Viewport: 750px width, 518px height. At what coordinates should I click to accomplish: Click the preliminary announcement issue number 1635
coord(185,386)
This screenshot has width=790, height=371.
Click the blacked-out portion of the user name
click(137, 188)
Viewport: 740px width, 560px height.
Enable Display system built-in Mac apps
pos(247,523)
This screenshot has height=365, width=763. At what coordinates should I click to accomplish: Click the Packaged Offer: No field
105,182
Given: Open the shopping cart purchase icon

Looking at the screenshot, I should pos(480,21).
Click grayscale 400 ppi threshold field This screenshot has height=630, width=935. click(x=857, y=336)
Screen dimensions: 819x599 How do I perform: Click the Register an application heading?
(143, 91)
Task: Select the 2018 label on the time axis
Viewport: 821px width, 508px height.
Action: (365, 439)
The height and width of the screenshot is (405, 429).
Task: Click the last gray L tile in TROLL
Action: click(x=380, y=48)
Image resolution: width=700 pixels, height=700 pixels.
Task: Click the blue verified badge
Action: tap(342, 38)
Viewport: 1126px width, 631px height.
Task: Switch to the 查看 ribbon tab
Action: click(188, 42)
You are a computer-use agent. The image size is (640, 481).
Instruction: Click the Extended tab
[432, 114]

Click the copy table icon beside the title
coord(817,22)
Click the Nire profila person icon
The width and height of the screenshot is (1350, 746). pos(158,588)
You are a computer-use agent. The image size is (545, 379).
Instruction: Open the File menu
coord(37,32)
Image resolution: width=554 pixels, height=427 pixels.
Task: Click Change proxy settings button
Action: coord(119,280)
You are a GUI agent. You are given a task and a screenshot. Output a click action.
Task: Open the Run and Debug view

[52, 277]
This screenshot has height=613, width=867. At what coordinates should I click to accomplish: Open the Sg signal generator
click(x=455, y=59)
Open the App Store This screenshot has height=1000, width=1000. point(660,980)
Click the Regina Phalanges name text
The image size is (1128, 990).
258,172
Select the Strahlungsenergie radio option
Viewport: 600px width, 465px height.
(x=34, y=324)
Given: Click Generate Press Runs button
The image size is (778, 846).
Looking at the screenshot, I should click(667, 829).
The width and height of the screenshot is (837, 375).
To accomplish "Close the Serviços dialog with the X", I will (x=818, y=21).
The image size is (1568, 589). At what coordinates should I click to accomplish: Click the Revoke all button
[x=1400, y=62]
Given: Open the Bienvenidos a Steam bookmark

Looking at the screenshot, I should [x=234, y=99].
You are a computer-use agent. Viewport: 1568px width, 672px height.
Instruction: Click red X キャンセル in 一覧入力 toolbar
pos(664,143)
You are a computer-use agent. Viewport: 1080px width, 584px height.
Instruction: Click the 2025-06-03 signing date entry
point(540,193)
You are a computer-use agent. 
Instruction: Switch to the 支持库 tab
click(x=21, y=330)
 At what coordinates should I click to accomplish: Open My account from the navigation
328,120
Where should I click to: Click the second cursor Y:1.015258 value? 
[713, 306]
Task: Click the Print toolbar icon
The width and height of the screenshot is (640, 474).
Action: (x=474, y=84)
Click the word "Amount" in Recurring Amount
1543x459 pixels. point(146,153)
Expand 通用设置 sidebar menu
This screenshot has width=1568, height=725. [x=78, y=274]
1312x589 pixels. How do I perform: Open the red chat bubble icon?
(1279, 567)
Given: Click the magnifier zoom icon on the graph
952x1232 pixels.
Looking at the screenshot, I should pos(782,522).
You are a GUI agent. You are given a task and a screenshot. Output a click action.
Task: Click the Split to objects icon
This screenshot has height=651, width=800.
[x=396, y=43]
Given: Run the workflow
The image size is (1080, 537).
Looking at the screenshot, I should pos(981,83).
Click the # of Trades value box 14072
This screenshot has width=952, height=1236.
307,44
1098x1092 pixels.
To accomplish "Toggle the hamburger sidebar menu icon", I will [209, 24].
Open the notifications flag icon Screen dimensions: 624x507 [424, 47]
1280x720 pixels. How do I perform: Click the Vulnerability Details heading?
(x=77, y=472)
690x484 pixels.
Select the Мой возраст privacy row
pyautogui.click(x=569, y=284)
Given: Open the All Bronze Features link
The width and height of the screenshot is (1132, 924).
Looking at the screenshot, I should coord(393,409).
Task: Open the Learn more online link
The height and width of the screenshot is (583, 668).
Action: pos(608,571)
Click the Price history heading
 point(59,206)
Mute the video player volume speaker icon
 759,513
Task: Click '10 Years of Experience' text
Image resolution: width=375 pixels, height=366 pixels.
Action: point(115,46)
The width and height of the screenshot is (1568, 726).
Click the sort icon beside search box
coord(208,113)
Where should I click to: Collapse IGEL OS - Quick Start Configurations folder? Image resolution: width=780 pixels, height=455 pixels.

**What you need to do**
For the material above, what is the count of lines that hold the word "will"? Give the number by itself.

**Completed task**
2